Closed alex-d13 closed 2 years ago
Now I am wondering whether we are oversimplifying things. Cell types can have the same slope but different intercept when mRNA bias is not corrected for...
Now I am wondering whether we are oversimplifying things. Cell types can have the same slope but different intercept when mRNA bias is not corrected for...
True..these are the linear models per cell-type, most have the same intercept, but not always.
Update on my email from earlier: Using the sum as aggregation method did not really change anything.

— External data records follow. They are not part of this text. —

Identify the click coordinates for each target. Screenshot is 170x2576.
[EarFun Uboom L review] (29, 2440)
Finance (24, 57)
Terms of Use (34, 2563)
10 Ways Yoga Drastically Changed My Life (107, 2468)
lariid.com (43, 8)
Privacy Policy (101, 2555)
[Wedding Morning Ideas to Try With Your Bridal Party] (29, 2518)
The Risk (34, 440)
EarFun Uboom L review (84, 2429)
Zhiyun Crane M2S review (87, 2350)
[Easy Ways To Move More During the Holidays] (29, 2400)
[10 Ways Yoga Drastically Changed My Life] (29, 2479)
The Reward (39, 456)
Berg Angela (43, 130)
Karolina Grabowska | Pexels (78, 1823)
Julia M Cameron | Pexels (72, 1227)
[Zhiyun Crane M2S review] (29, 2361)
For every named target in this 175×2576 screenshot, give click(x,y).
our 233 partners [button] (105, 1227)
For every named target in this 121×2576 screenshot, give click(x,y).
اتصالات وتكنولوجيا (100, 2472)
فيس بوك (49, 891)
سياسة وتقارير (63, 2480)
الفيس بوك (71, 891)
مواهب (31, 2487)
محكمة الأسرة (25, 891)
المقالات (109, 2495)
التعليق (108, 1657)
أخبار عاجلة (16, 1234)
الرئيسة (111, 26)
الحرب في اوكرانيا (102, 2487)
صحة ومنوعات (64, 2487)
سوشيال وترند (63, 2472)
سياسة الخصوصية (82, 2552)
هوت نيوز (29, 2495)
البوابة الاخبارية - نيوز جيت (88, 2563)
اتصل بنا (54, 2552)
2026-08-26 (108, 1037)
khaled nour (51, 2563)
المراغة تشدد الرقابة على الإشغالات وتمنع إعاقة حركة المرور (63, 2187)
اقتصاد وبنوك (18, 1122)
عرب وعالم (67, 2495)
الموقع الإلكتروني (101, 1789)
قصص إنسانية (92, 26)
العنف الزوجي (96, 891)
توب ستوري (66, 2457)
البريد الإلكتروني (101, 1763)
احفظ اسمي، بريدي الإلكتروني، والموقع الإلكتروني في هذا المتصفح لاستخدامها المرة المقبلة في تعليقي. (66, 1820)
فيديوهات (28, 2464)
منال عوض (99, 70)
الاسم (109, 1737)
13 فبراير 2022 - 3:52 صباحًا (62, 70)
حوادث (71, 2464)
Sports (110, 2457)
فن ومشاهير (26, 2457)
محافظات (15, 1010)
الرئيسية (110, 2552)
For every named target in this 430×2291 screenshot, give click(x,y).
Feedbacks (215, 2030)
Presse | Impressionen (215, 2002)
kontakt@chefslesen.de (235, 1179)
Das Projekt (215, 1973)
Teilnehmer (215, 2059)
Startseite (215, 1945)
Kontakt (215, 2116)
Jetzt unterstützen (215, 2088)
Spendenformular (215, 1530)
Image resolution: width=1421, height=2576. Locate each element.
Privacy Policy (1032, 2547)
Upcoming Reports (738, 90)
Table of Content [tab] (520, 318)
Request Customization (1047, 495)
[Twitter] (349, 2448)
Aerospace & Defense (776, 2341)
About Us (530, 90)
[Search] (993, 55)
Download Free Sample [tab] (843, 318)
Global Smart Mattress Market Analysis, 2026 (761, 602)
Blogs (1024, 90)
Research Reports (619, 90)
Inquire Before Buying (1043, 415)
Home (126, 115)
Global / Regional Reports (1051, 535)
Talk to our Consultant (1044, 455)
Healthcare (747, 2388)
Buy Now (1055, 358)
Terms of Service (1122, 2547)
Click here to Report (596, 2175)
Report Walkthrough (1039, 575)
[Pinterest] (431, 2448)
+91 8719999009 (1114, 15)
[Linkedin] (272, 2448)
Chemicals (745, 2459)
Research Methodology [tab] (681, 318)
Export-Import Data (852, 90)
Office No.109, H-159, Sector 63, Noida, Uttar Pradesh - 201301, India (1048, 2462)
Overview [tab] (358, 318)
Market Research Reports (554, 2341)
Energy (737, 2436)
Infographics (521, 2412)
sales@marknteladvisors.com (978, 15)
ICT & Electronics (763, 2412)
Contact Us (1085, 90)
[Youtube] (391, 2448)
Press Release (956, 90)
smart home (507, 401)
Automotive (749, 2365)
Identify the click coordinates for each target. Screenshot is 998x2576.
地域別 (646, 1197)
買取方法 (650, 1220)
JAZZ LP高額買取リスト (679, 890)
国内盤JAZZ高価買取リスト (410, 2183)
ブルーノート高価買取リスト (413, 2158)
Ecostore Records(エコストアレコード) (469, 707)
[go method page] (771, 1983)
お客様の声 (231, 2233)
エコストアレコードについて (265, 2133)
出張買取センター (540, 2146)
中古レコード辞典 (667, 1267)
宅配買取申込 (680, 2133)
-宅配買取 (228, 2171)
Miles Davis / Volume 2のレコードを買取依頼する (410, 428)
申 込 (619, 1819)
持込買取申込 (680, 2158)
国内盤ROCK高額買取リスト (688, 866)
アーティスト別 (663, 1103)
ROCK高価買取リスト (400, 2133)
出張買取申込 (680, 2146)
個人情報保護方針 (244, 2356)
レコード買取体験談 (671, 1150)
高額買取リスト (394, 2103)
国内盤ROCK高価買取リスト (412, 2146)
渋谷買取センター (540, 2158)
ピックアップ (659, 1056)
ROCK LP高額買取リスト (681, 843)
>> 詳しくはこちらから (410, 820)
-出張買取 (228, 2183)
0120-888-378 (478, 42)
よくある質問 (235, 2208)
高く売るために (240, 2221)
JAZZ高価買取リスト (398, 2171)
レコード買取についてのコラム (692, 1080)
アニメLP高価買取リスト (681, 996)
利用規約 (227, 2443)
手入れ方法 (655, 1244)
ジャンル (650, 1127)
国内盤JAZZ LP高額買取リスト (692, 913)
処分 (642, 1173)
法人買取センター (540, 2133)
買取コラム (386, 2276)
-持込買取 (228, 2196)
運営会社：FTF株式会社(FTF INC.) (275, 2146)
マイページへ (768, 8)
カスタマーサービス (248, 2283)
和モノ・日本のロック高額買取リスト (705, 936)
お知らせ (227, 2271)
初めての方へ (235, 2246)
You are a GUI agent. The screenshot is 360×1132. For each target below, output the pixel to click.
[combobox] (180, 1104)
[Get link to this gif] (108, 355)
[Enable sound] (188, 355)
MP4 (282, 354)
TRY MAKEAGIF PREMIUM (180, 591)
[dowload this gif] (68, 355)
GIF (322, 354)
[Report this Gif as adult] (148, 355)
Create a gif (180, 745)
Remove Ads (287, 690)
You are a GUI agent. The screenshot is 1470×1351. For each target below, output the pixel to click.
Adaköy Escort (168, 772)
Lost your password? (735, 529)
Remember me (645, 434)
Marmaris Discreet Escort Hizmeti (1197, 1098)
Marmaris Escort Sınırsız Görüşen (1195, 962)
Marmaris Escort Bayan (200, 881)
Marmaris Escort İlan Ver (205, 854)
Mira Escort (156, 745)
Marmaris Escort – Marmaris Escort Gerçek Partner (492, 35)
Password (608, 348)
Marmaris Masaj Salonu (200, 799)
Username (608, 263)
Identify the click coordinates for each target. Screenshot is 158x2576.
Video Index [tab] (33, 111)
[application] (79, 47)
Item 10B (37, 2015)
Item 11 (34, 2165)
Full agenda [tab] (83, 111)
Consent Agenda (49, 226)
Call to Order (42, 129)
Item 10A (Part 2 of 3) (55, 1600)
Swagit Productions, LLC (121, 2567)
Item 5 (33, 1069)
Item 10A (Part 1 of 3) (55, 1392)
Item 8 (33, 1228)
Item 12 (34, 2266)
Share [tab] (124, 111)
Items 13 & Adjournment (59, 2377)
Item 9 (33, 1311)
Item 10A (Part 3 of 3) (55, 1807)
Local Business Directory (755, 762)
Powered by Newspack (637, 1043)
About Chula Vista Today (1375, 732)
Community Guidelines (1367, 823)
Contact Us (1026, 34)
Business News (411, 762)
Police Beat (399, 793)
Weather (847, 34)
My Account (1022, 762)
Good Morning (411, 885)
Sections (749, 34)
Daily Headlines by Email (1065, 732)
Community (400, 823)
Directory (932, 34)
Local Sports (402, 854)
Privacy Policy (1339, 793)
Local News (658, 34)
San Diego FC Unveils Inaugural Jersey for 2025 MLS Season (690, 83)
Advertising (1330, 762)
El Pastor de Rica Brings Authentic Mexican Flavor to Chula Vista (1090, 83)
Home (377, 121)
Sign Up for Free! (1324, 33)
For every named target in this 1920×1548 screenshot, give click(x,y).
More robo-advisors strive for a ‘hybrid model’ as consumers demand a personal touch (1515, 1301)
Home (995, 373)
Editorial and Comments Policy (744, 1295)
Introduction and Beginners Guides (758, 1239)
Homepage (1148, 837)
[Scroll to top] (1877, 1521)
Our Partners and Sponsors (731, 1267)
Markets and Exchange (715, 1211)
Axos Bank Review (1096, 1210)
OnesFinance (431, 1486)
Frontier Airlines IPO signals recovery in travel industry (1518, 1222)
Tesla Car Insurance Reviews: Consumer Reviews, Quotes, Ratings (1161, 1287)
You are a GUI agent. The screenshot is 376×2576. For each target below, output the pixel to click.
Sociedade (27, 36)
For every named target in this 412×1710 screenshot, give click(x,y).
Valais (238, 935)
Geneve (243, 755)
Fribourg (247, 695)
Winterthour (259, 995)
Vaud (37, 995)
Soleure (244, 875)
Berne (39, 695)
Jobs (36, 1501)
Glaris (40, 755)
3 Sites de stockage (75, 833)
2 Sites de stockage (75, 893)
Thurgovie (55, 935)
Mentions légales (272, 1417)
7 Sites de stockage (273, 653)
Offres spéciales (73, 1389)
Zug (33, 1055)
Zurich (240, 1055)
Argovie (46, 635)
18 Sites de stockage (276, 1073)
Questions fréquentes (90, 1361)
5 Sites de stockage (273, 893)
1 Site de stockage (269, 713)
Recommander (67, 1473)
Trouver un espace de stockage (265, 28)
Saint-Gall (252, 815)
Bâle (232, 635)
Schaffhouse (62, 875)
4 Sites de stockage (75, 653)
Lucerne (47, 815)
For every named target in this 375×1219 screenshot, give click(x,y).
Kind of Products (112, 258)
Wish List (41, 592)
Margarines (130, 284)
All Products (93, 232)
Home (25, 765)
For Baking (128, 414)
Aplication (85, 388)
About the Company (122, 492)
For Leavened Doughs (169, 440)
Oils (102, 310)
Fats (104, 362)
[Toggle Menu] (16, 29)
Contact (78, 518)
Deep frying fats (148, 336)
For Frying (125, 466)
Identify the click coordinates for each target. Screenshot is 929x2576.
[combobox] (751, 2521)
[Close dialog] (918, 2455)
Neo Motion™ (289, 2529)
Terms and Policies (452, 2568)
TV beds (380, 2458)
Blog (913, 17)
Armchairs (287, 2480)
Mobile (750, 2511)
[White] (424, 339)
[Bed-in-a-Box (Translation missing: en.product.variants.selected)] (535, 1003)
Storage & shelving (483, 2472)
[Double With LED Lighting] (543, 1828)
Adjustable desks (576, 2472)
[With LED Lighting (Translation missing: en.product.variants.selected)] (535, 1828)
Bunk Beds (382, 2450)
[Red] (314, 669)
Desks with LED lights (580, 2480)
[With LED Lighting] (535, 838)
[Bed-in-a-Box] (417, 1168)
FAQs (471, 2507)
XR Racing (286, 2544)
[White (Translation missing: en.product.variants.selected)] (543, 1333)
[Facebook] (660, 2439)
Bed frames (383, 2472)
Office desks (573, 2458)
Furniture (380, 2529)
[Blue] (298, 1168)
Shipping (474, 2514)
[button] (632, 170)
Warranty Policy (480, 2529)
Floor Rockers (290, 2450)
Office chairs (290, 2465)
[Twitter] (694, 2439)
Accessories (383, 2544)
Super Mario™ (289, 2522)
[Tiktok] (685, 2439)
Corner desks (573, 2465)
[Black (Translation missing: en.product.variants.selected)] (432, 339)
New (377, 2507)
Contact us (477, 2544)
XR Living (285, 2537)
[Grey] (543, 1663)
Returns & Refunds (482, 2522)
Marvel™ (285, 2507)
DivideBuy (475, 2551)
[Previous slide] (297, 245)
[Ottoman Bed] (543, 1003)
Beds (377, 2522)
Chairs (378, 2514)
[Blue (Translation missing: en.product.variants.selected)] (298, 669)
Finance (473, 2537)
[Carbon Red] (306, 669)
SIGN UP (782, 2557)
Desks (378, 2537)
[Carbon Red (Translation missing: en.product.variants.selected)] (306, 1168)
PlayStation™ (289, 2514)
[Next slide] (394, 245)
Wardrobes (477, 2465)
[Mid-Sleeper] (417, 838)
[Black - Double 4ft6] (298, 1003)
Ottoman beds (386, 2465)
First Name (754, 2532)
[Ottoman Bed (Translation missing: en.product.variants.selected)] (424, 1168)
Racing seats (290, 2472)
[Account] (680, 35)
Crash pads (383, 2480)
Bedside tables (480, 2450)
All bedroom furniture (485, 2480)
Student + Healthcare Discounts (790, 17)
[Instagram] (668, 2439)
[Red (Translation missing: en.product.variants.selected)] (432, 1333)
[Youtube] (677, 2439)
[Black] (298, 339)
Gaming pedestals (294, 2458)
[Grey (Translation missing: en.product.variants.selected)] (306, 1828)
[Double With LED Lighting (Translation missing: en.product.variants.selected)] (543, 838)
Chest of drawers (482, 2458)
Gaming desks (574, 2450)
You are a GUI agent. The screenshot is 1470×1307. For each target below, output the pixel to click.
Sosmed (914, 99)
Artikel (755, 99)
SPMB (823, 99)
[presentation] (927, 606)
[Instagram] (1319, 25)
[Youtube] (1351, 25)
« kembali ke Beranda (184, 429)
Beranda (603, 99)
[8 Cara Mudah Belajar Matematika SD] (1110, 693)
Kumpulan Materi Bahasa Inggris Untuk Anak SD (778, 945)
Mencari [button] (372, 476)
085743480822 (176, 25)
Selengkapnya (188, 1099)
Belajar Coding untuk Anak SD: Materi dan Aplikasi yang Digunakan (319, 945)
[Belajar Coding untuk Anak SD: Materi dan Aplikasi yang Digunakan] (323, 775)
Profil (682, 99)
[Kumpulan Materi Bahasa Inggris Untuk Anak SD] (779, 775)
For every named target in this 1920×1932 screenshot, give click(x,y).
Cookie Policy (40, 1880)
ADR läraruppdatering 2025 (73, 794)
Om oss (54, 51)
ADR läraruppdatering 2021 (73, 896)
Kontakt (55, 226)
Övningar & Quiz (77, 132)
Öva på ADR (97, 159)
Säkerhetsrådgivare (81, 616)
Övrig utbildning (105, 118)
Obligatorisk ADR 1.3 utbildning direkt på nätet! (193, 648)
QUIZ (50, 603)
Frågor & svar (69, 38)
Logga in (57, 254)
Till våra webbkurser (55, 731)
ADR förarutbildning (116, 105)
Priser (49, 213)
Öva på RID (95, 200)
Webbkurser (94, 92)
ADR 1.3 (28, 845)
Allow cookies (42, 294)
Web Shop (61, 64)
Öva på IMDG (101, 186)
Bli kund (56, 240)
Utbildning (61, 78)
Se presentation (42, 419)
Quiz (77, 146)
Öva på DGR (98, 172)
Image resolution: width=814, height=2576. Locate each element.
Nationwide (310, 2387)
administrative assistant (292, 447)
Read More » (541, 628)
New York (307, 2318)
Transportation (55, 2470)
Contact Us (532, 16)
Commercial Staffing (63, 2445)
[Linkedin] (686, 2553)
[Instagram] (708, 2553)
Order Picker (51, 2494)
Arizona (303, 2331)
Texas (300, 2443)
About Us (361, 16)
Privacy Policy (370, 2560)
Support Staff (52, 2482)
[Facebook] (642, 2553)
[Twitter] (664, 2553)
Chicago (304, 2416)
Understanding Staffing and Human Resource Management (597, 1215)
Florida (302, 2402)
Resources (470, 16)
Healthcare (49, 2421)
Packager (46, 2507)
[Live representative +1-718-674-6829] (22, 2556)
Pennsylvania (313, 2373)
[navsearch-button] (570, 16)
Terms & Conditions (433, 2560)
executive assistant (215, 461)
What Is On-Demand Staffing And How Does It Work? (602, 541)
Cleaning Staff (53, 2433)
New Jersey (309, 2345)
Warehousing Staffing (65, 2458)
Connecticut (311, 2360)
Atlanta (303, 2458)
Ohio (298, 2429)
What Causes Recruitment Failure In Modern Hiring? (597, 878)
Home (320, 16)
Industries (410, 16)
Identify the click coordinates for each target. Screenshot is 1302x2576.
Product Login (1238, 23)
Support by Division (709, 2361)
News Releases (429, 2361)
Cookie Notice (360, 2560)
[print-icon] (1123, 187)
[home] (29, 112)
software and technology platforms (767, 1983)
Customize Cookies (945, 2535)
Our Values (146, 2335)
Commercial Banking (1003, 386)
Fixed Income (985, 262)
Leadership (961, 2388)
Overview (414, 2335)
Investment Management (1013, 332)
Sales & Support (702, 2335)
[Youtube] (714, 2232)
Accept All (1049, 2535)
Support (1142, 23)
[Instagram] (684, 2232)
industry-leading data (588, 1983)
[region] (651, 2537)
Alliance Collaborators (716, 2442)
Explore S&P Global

One thing we should check carefully is which mRNA bias is present in TPM vs. count data. I have the feeling that count data are more biased than TPM and that the bias we had during the count-based pseudo-bulk simulation might be too large. Let's keep this in mind for some later checks ;)
Hi all,
I spent the last days generating some results for the simulation. I used only quantiseq for deconvolution of the simulated datasets and for now mainly focused on the effect of scaling factors. One example can be seen here: I used the Travaglini-Dataset (the one with spike-in data) and compared the correlations with and without scaling factors. Basically one bar is the correlation of one scatter plot from here (the empty scatter-plots are cell-types which are not in the dataset; also, I compared Macrophages.M1 from quantiseq with the annotated Macrophages from Travaglini):
I feel like its pretty hard to analyze these results, since there is no obvious trend when using scaling-factors.. I am planing on doing this same analysis now for the 3 other datasets i was already using for the scaling-factor analysis (maynard, hao & vento-tormo).
I was wondering if you feel like I should also use different deconvolution tools like EPIC, or if that would be more part of the full benchmark?